Problem description: Retype the data below exactly as it appears, line for line.

Records for this task:
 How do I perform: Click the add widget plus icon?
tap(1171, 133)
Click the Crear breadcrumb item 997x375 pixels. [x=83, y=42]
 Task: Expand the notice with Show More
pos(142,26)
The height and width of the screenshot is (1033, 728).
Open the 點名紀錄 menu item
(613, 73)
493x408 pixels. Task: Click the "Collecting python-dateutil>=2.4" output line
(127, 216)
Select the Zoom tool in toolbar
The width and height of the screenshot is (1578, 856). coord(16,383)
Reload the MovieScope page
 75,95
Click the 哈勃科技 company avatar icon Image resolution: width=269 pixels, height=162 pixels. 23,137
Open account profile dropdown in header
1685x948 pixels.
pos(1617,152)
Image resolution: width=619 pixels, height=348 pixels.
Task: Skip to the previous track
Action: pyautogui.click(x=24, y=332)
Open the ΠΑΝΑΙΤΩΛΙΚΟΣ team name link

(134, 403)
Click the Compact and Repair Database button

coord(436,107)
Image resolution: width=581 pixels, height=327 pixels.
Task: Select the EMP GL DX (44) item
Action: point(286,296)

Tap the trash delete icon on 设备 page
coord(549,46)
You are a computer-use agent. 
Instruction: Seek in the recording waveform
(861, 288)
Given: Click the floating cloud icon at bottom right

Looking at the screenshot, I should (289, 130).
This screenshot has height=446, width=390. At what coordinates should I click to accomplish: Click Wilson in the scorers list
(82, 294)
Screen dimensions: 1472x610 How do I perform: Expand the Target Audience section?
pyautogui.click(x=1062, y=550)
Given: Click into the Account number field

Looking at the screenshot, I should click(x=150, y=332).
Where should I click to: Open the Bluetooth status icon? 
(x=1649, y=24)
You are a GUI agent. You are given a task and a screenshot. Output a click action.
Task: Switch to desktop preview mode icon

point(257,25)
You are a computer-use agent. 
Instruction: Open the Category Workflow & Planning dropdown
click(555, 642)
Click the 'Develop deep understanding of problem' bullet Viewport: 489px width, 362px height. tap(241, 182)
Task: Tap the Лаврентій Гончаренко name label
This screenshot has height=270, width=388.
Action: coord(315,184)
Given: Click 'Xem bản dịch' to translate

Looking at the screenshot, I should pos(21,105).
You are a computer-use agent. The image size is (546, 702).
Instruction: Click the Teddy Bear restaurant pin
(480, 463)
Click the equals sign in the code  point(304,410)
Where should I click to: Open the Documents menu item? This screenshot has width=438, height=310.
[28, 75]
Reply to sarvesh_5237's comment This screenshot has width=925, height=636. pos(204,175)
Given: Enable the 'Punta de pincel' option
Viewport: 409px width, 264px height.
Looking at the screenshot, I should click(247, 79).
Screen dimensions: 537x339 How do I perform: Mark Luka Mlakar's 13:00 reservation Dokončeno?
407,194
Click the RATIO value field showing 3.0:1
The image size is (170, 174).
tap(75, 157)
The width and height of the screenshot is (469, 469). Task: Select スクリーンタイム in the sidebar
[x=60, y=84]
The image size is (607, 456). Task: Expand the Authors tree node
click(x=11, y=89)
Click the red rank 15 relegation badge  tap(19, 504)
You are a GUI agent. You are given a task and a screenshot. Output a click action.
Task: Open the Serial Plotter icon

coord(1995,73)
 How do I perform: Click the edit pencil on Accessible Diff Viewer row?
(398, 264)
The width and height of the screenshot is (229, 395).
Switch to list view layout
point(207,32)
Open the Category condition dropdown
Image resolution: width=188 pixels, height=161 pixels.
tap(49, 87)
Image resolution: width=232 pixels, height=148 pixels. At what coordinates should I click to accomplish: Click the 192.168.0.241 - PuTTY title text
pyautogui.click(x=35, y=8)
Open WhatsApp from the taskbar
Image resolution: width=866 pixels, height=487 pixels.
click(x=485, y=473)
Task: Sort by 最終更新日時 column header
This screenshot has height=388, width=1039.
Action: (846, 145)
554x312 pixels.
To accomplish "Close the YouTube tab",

Exercise response:
 How do I perform: Click the add widget plus icon?
tap(1171, 133)
Click the Crear breadcrumb item 997x375 pixels. [x=83, y=42]
 Task: Expand the notice with Show More
pos(142,26)
The height and width of the screenshot is (1033, 728).
Open the 點名紀錄 menu item
(613, 73)
493x408 pixels. Task: Click the "Collecting python-dateutil>=2.4" output line
(127, 216)
Select the Zoom tool in toolbar
The width and height of the screenshot is (1578, 856). coord(16,383)
Reload the MovieScope page
 75,95
Click the 哈勃科技 company avatar icon Image resolution: width=269 pixels, height=162 pixels. 23,137
Open account profile dropdown in header
1685x948 pixels.
pos(1617,152)
Image resolution: width=619 pixels, height=348 pixels.
Task: Skip to the previous track
Action: pyautogui.click(x=24, y=332)
Open the ΠΑΝΑΙΤΩΛΙΚΟΣ team name link

(134, 403)
Click the Compact and Repair Database button

coord(436,107)
Image resolution: width=581 pixels, height=327 pixels.
Task: Select the EMP GL DX (44) item
Action: point(286,296)

Tap the trash delete icon on 设备 page
coord(549,46)
You are a computer-use agent. 
Instruction: Seek in the recording waveform
(861, 288)
Given: Click the floating cloud icon at bottom right

Looking at the screenshot, I should (289, 130).
This screenshot has height=446, width=390. At what coordinates should I click to accomplish: Click Wilson in the scorers list
(82, 294)
Screen dimensions: 1472x610 How do I perform: Expand the Target Audience section?
pyautogui.click(x=1062, y=550)
Given: Click into the Account number field

Looking at the screenshot, I should click(x=150, y=332).
Where should I click to: Open the Bluetooth status icon? 
(x=1649, y=24)
You are a GUI agent. You are given a task and a screenshot. Output a click action.
Task: Switch to desktop preview mode icon

point(257,25)
You are a computer-use agent. 
Instruction: Open the Category Workflow & Planning dropdown
click(555, 642)
Click the 'Develop deep understanding of problem' bullet Viewport: 489px width, 362px height. tap(241, 182)
Task: Tap the Лаврентій Гончаренко name label
This screenshot has height=270, width=388.
Action: coord(315,184)
Given: Click 'Xem bản dịch' to translate

Looking at the screenshot, I should pos(21,105).
You are a computer-use agent. The image size is (546, 702).
Instruction: Click the Teddy Bear restaurant pin
(480, 463)
Click the equals sign in the code  point(304,410)
Where should I click to: Open the Documents menu item? This screenshot has width=438, height=310.
[28, 75]
Reply to sarvesh_5237's comment This screenshot has width=925, height=636. pos(204,175)
Given: Enable the 'Punta de pincel' option
Viewport: 409px width, 264px height.
Looking at the screenshot, I should click(247, 79).
Screen dimensions: 537x339 How do I perform: Mark Luka Mlakar's 13:00 reservation Dokončeno?
407,194
Click the RATIO value field showing 3.0:1
The image size is (170, 174).
tap(75, 157)
The width and height of the screenshot is (469, 469). Task: Select スクリーンタイム in the sidebar
[x=60, y=84]
The image size is (607, 456). Task: Expand the Authors tree node
click(x=11, y=89)
Click the red rank 15 relegation badge  tap(19, 504)
You are a GUI agent. You are given a task and a screenshot. Output a click action.
Task: Open the Serial Plotter icon

coord(1995,73)
 How do I perform: Click the edit pencil on Accessible Diff Viewer row?
(398, 264)
The width and height of the screenshot is (229, 395).
Switch to list view layout
point(207,32)
Open the Category condition dropdown
Image resolution: width=188 pixels, height=161 pixels.
tap(49, 87)
Image resolution: width=232 pixels, height=148 pixels. At what coordinates should I click to accomplish: Click the 192.168.0.241 - PuTTY title text
pyautogui.click(x=35, y=8)
Open WhatsApp from the taskbar
Image resolution: width=866 pixels, height=487 pixels.
click(x=485, y=473)
Task: Sort by 最終更新日時 column header
This screenshot has height=388, width=1039.
Action: (846, 145)
554x312 pixels.
To accomplish "Close the YouTube tab",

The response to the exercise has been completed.